The International Monetary Fund has been forced to change the calculation of its most important interest rate after aggressive monetary easing around the world threatened to turn it negative.

Late on Friday, the IMF said it was introducing a floor of 0.05 per cent for the interest rate on Special Drawing Rights, its own form of international currency.

The IMF's move shows how global financial conditions are now easier than they have ever been, more than five years after the end of the Great Recession, leading to the lowest interest rates in its sixty-eight-year history.

Rate cuts, asset purchases and forward guidance by central banks around the world continue to disrupt financial markets, forcing participants to adapt in new ways.

"In view of the prevailing interest rates today, the SDR interest rate for the next weekly period starting Monday, October 27, will be established at the floor of 0.05 per cent," the IMF's executive board said.

The SDR rate is what the IMF pays to its lending nations for the use of their funds.

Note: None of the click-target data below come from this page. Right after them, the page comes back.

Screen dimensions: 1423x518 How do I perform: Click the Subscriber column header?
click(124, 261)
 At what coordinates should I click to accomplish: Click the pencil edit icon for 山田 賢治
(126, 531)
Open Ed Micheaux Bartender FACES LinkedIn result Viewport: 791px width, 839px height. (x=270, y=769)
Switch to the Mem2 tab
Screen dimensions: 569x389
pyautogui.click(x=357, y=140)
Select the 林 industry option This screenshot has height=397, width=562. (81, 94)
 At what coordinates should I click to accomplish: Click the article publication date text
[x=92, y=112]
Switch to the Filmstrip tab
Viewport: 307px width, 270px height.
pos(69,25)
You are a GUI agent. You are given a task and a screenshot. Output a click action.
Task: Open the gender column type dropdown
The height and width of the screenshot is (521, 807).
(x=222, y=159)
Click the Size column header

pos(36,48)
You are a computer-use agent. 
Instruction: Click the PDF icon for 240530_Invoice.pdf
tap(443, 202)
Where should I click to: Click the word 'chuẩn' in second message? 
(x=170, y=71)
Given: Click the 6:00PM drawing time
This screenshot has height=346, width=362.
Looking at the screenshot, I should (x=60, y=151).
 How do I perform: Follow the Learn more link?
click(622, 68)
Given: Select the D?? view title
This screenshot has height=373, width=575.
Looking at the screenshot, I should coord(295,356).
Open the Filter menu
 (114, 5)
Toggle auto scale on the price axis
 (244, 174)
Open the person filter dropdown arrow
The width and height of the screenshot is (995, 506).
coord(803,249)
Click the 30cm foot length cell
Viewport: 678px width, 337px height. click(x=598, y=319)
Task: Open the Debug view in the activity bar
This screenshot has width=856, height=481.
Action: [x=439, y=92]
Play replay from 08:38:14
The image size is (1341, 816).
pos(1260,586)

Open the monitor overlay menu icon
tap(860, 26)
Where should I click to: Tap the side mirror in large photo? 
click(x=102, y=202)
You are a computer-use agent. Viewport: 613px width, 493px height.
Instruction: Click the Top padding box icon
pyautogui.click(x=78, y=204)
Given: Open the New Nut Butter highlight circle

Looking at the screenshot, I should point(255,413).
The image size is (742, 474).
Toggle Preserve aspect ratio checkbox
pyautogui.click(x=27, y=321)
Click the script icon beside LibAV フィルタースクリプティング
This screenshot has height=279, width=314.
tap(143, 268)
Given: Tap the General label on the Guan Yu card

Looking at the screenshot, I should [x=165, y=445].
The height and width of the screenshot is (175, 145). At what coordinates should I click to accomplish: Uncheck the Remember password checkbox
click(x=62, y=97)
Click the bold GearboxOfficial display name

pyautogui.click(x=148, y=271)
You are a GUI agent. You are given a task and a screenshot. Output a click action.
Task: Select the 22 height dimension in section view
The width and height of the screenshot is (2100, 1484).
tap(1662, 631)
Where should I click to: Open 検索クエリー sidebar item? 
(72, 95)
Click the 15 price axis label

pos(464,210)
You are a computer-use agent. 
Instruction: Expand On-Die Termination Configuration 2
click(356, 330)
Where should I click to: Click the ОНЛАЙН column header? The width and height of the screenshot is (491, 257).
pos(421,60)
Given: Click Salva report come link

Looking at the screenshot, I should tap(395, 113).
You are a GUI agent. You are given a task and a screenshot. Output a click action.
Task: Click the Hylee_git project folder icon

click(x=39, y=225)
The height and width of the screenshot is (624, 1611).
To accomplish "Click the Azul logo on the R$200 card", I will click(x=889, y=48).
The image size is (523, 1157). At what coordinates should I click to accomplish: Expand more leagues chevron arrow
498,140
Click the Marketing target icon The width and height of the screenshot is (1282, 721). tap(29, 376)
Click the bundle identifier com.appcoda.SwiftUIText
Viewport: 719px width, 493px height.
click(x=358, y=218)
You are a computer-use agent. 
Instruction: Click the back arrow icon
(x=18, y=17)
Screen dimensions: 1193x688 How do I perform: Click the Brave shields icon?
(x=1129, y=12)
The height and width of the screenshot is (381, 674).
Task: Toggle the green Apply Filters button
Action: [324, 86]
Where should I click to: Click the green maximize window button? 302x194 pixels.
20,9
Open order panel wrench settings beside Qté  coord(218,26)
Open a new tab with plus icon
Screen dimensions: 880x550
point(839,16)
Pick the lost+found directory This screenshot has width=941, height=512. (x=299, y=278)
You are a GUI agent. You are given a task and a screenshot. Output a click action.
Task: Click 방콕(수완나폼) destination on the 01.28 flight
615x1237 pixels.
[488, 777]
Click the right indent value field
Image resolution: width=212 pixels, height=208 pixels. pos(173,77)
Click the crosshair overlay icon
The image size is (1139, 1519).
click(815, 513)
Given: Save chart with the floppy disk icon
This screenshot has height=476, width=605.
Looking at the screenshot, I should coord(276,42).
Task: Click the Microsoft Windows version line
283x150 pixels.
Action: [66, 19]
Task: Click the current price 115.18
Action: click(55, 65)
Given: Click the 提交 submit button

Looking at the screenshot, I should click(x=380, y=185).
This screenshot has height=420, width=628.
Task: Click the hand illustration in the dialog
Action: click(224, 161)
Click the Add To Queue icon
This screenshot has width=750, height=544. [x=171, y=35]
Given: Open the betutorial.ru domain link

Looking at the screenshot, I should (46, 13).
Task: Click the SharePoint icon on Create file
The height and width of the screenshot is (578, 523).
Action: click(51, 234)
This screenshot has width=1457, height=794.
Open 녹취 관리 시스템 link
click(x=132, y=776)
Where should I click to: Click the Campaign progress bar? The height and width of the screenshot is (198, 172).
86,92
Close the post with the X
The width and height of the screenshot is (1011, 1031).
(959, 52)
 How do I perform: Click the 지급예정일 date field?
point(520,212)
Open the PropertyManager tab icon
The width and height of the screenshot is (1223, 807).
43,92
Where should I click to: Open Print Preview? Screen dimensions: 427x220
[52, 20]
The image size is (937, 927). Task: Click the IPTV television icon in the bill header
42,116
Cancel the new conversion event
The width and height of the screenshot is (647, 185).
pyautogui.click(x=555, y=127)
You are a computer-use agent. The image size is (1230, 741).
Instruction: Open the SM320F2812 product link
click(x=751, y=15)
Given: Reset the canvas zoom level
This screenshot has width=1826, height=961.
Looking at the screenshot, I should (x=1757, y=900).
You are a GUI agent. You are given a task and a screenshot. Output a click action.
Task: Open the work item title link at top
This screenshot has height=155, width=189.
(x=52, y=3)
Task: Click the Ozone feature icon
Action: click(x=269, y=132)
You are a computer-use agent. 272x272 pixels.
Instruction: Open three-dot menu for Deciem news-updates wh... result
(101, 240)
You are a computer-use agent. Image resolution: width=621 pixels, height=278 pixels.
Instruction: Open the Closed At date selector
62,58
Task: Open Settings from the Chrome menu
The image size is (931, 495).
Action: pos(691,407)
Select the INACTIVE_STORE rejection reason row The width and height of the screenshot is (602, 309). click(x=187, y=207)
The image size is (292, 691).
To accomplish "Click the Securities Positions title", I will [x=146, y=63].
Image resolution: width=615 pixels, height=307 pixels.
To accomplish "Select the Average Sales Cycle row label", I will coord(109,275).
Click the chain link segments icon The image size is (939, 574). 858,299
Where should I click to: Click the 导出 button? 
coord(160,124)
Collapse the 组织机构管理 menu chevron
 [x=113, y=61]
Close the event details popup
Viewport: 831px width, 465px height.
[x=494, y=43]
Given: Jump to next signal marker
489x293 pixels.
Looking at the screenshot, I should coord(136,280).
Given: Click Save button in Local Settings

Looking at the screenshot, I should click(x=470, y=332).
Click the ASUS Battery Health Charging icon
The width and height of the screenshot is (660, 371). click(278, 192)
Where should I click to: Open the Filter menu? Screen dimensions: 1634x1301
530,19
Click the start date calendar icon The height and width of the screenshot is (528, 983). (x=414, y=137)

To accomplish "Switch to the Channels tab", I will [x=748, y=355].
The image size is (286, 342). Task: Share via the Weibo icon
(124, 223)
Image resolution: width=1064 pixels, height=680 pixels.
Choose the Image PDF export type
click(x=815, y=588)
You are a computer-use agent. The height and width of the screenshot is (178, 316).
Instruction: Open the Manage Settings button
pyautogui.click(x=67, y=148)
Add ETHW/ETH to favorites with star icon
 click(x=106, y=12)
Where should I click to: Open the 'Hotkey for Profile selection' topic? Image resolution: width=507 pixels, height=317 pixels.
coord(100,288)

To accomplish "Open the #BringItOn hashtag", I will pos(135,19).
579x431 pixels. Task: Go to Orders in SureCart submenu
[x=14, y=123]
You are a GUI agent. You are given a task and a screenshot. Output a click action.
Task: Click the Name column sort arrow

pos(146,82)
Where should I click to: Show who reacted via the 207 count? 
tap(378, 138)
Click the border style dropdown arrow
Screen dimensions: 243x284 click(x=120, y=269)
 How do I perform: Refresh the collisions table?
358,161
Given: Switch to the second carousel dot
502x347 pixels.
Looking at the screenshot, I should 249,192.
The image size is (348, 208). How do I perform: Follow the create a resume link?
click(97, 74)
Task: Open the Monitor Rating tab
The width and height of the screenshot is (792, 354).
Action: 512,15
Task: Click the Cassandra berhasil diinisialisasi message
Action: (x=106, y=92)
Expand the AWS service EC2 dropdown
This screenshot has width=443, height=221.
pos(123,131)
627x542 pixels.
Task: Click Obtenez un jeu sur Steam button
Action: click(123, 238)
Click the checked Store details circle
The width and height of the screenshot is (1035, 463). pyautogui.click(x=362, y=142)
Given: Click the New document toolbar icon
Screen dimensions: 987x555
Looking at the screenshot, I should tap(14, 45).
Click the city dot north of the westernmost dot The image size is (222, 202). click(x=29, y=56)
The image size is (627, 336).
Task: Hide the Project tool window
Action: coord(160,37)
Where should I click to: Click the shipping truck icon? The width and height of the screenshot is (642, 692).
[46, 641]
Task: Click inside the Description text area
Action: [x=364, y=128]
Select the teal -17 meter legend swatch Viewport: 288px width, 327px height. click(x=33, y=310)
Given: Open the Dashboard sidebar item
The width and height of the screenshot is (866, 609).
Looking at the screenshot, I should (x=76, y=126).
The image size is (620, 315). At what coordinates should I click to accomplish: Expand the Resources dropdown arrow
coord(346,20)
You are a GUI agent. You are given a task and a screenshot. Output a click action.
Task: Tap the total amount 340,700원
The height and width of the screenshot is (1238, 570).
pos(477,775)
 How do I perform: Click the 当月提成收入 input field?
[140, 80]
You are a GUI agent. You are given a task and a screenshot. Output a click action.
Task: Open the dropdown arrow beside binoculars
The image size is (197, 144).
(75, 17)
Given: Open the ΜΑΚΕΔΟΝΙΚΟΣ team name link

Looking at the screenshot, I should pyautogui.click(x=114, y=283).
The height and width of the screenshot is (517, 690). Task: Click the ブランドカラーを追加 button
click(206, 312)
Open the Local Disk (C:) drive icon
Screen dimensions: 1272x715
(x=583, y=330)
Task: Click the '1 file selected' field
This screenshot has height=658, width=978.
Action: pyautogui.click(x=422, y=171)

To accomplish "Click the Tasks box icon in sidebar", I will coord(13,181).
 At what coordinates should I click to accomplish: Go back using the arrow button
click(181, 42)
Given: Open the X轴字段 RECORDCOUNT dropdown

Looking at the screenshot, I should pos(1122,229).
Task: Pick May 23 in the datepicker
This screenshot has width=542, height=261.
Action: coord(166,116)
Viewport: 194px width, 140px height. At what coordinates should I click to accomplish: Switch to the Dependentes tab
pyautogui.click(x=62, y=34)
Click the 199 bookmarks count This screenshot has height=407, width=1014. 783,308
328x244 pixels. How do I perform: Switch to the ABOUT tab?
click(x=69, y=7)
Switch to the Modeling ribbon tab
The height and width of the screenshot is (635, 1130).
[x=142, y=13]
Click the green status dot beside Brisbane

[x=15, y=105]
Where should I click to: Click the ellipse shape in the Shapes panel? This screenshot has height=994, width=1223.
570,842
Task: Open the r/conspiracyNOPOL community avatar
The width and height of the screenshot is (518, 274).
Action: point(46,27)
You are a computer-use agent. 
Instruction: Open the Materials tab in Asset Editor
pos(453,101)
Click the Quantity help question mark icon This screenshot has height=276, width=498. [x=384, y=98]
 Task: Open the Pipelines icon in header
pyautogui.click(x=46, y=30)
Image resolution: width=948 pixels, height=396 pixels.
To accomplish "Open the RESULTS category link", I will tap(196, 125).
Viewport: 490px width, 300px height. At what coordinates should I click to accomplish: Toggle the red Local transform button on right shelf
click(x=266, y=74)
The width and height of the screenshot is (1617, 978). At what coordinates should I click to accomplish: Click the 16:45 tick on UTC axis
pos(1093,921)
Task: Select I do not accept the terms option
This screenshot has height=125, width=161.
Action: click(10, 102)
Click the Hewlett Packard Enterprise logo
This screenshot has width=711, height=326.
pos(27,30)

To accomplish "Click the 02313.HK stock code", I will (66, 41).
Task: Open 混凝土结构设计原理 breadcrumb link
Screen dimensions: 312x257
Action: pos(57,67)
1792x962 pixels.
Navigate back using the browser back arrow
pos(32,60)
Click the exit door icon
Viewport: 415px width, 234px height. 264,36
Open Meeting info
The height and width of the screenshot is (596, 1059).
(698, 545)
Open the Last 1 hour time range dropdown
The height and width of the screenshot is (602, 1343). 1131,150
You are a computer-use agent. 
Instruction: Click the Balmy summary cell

It then adds a margin to calculate the rate on its loans to Greece and other countries. The change will ensure lenders get a small positive return and fractionally raise costs to borrowers.

The rate is calculated as a weighted average of the three-month risk-free rates in euros, yen, dollars and sterling.

After staying positive throughout the financial crisis, that basket has threatened to turn negative in recent weeks, as both the euro and yen rates have fallen below zero. They were affected by the European Central Bank's move towards negative rates and continued easing by the Bank of Japan.

The most recent weekly calculation came in at 0.03 per cent. That reflected a euro rate of minus 0.02 per cent, a yen rate of minus 0.01 per cent, a dollar rate of plus 0.01 per cent and a sterling rate of 0.05 per cent. That rate will now be replaced by a 0.05 per cent floor from next week.

The possibility of negative rates caused several problems, according to a senior IMF official. There is no legal basis in its articles of association for paying a negative rate; it would have created a perverse situation where creditors were paying to lend money to the Fund; and it would have frozen up the SDR market as no country would have any reason to participate.

It would also have caused a breakdown in the IMF's "burden sharing" mechanism. Under that system, credit losses from countries that do not pay their IMF loans are shared between members, via a small deduction in the interest they receive.